Comment on "Repair of DNA Double-Strand Breaks Leaves Heritable Impairment to Genome Function"

TL;DR

This paper critically evaluates a study claiming heritable chromatin impairment after DNA repair, finding the evidence insufficient and proposing a temporary, non-heritable chromatin perturbation instead.

Contribution

The authors provide a detailed reassessment challenging the original claim of chromatin fatigue, offering alternative explanations and correcting the interpretation of the data.

Findings

Original evidence is inadequate to support chromatin fatigue hypothesis

Observed effects are likely due to Cas9 persistence and off-target damage

Chromatin perturbations are temporary and not heritable

Abstract

Bantele and colleagues recently reported that repair of a single CRISPR/Cas9-induced DNA double-strand break (DSB) in the c-MYC topologically associated domain leads to a persistent depletion of chromatin interactions and long-term transcriptional attenuation across multiple generations of human cells. They interpret this observation as evidence for a previously unrecognized principle--"chromatin fatigue"--in which DSB repair generates a stable architectural defect that acts as a heritable impairment to genome function. Such an idea, if correct, would carry profound implications for genome biology, epigenetic inheritance, cancer evolution, aging, and the safety of therapeutic genome editing.

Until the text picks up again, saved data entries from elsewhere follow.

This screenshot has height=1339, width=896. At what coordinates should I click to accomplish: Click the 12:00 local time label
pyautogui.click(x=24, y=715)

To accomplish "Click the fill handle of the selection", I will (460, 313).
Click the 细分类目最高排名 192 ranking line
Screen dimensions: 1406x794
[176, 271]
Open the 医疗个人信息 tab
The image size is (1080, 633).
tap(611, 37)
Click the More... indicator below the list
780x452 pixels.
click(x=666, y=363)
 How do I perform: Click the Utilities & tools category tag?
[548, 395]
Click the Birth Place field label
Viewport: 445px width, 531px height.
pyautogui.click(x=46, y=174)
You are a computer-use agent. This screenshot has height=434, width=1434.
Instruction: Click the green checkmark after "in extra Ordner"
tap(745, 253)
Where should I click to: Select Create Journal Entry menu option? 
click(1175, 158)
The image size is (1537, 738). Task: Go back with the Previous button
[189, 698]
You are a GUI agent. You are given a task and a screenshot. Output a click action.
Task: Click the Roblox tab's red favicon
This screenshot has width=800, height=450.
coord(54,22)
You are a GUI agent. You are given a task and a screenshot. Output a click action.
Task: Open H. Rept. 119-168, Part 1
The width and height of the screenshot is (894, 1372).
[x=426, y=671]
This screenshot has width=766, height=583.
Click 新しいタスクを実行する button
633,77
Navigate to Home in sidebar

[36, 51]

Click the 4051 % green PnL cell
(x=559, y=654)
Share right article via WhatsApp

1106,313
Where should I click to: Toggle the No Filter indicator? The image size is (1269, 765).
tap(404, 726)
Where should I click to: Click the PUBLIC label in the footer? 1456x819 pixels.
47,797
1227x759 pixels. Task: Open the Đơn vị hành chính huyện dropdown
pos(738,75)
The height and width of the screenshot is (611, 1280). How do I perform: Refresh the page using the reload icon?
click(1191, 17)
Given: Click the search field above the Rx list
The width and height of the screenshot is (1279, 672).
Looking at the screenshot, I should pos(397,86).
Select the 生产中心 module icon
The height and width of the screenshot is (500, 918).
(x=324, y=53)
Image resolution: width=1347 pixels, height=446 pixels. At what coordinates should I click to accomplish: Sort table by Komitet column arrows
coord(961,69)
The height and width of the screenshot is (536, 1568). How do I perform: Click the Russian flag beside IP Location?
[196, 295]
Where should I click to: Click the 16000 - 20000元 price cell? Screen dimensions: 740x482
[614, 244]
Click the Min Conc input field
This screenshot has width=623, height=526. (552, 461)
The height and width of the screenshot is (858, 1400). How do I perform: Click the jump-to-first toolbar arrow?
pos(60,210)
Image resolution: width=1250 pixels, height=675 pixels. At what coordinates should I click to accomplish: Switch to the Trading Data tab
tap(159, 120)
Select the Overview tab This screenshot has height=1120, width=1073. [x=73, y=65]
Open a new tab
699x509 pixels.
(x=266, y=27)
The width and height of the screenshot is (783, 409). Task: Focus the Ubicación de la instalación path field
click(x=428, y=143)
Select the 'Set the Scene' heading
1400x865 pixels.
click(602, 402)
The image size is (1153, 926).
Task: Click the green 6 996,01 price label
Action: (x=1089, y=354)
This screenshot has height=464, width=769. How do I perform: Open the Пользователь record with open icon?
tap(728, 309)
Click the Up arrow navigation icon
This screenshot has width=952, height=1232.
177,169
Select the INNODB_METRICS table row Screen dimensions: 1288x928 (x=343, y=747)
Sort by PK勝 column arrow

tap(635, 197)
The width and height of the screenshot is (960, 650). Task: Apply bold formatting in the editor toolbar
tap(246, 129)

However, our detailed reassessment of the experimental design, underlying assumptions, and data interpretation reveals that the evidence provided is inadequate to support these sweeping conclusions. Instead, the observed outcomes are more plausibly explained by a combination of Cas9 persistence, off-target DNA damage, repair-factor retention, MYC enhancer plasticity, and the well-documented genomic instability of HeLa cells. The study does not demonstrate mechanistic causality, does not exclude simpler explanations, and does not provide data consistent with true chromatin memory or heritable architectural change. Moreover, its statistical inferences are based on noisy measurements that fall within expected variability of unstable oncogenic loci. Here, we present a comprehensive critical analysis showing that the proposed model of chromatin fatigue is unsupported by the available evidence. We offer a corrected interpretation in which the chromatin landscape experiences a temporary, repair-associated perturbation that resolves without leaving enduring or heritable impairment.